Sur la question des services publics, un participant a salué les maires qui sont en première ligne en étant « quasi-bénévoles ».
A ce propos, Michel Bernat a rappelé que les maires étaient « mis sur le grill par l’Etat depuis les années 2000 ».

Un accès équitable à la santé

Sur le deuxième thème de la soirée, les mêmes constats ont été dressés avec des anciens qui « ont de plus en plus de mal à entrer dans des Ehpad faute de moyens », des médecins « qui ne viennent pas s’installer en milieu rural » et qu’il faudrait contraindre (même si le Saint-Affricain a accueilli près d’une dizaine de jeunes praticiens ces dernières années), l’hôpital unique avec la question de « rendre équitable son accès à tous les habitants du Sud-Aveyron », la psychiatrie parent pauvre des soins en général et en particulier en milieu rural…

Sur le troisième sujet du soir, alors qu’il a été demandé plus d’installation de distributeurs de billets en milieu rural, un gilet jaune a expliqué qu’il ne se servait de sa carte bancaire que pour retirer des espèces : « Je paie en liquide dans les petits commerces. La carte bleue est un moyen de résistance. »

« Les maires ne pourraient-ils pas devenir nos leaders ? »

Des propos plus « engagés » ont ensuite été échangés. Certains gilets jaunes regrettant que ça ne bouge pas plus, appelant même à se confronter aux forces de l’ordre : « Je suis en colère et il faut agir plus fort. Les maires ne pourraient-ils pas devenir nos leaders ? »
« Est-ce que les maires seraient d’accord pour défiler avec les gilets jaunes afin de défendre la ruralité ? » demande Florence Girolt.

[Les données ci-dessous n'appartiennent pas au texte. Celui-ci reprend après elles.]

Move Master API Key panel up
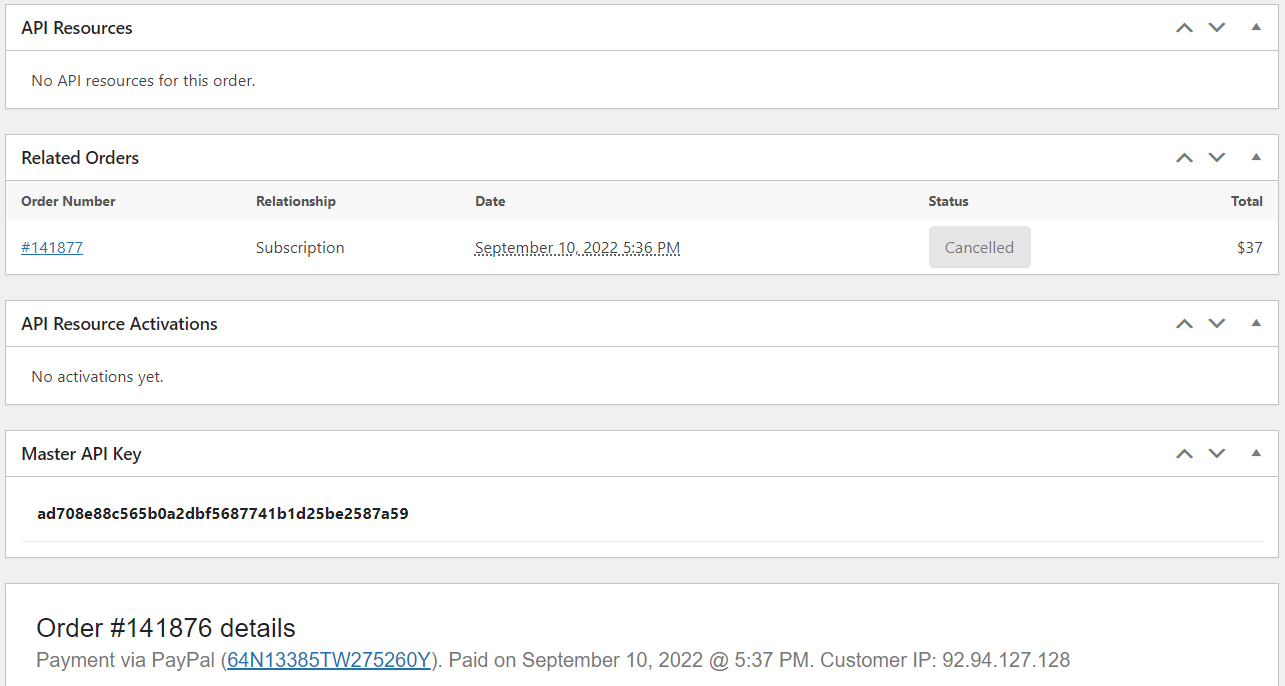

Une autre gilet jaune indiquera : « Nous nous battons juste pour vivre dignement. »
« Le système ne s’arrêtera que quand il aura pété » lance un autre gilet jaune. « Les gilets jaunes ne s’arrêteront pas. »
« Je ne suis pas sûr que ce soit mieux après la Révolution », répond un autre participant. « Pour ça il y a les élections », souligne Jean-Luc Jaffuel.
« Est-ce que nos idées seront débattues au sein de la communauté de communes ? » demande Florence Girolt. « Mais il y a déjà des débats au sein de la communauté », a répondu Michel Bernat. Et les séances sont publiques et ouvertes à tous.